[BEGIN]

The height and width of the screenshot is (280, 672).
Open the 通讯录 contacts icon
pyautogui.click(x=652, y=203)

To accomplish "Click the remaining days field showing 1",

[END]
[BEGIN]

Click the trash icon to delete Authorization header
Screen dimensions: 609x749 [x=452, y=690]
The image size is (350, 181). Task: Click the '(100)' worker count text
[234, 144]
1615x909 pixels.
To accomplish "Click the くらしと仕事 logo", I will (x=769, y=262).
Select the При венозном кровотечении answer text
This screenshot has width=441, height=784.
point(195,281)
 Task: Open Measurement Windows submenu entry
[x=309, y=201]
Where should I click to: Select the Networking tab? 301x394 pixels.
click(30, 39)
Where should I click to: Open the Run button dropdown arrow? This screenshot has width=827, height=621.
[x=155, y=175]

[END]

§ **SET TASK**
Convert the items starting at the line that contains "The height and" and ending at the line that contains "the remaining days" into a JSON list of strings, one string per line, leaving out blank lines.

§ **TASK OUTPUT**
[
  "The height and width of the screenshot is (280, 672).",
  "Open the 通讯录 contacts icon",
  "pyautogui.click(x=652, y=203)",
  "To accomplish \"Click the remaining days field showing 1\","
]